In the objection filed on Tuesday, DeBlasio accused the state of plowing ahead to approve the Interfaith closure without a legally required 90-day review period
“[The closure] will be disastrous to the community, as access to health care in Brooklyn will be severely compromised, many jobs will be lost, and the lives of many New Yorkers will be put directly at risk,” De Blasio wrote in the motion.
Advocates for keeping the hospital open applauded the challenge, which came in just ahead of the Friday deadline.
“Our patients need more access to care, not hospital closures,” said Jill Furillo, registered nurse and executive director of the New York State Nurses Association, a union.
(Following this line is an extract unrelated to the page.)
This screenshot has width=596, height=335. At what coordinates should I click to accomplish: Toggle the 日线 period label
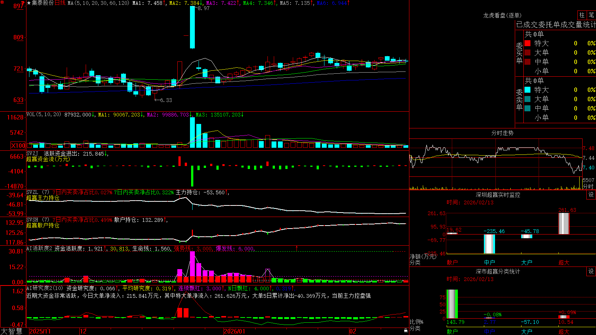point(60,3)

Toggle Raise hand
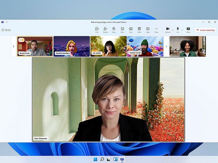114,30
The Bedford-Stuyvesant hospital on Atlantic Avenue between Albany and Troy avenues is set to close in late-November, putting 1,544 staffers out of work and forcing the 300,000 mostly poor and uninsured people who use its services annually to look elsewhere for health care. Managers plan to stop accepting ambulances and admitting new patients on Monday, according to court documents, but a judge could set back those plans in a hearing that day.
Court papers show that the state rejected Interfaith’s restructuring plan, which was submitted as the hospital was deep in the red, and demanded that it close instead.